--- start of EXCERPT TO READ ---

Since its creation in 1913, the Federal Reserve has been designed to operate independently from the White House. Congress defines the Fed’s mandate, but monetary policy decisions are left to the central bank itself. Since 1977, its dual mandate has been to maintain stable prices (low inflation) and maximize employment (Brookings Institution, 2025). A high degree of independence allows the Fed to pursue long-term economic stability, protecting policy from being influenced by short-term political agendas (Michigan State University Research, 2022). However, recent events, such as public pressure on Powell, attempts to fire Fed Governors, and the appointment of former members of the Trump administration to the FOMC, have raised questions about whether this independence is being challenged.


Market Impact

Consumers: Lower interest rates could benefit American consumers in the short-run. In the near-term, the result of lower borrowing costs for mortgages, auto loans, and lines of credit may stimulate consumer spending (Bank of Canada, 2025). However, excessive rate cuts in the future may lead to heightened inflation, eroding consumer purchasing power in the medium to long-term (Gonzaga University, 2025).

--- end of EXCERPT TO READ ---

- **REQUIREMENTS**
According to the excerpt on Federal Reserve independence, what has the Fed's dual mandate been since 1977? The records that come next have no connection to the text.

--- start of RECORD EXTRACTS ---

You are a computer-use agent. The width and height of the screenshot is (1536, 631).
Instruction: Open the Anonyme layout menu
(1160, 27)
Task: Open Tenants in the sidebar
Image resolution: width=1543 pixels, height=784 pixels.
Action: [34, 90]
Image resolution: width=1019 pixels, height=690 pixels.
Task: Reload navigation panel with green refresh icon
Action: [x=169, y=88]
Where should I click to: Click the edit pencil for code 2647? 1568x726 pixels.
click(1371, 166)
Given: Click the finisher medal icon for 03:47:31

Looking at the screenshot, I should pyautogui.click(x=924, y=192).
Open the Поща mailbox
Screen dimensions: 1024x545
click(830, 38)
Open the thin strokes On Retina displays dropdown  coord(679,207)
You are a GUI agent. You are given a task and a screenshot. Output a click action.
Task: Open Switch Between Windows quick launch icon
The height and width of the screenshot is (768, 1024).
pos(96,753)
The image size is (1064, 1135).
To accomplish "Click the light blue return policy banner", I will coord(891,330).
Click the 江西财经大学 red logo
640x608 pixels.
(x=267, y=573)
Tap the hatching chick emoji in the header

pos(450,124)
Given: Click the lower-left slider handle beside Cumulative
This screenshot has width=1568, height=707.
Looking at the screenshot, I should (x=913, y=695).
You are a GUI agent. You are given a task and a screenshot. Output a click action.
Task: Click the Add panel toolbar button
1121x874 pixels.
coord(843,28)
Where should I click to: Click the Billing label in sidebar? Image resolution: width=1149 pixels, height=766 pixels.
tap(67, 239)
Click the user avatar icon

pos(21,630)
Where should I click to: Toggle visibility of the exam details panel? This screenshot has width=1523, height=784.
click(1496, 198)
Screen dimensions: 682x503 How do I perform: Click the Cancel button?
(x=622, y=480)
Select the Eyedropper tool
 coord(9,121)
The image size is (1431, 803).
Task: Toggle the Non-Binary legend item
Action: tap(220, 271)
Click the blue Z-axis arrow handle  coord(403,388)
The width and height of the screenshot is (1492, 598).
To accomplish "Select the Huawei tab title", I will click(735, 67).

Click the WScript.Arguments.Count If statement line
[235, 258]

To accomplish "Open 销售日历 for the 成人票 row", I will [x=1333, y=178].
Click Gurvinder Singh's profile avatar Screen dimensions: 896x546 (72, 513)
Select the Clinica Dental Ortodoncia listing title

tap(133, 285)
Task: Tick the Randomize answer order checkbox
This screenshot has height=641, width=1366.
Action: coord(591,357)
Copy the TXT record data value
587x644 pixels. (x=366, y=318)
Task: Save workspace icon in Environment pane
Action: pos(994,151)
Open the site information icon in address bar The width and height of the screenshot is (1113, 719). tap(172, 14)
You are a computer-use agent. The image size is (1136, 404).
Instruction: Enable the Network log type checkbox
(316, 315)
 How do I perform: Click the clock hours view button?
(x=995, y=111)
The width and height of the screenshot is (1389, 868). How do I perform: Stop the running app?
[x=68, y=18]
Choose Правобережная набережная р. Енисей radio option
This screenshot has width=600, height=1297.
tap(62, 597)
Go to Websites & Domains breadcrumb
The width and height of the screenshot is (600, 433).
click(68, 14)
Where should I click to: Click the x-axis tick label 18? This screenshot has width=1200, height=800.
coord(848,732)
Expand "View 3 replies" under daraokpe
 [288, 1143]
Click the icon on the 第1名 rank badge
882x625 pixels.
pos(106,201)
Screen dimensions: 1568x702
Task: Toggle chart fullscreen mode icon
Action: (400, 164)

--- end of RECORD EXTRACTS ---

- **WRITTEN ANSWER**
To maintain stable prices (low inflation) and maximize employment.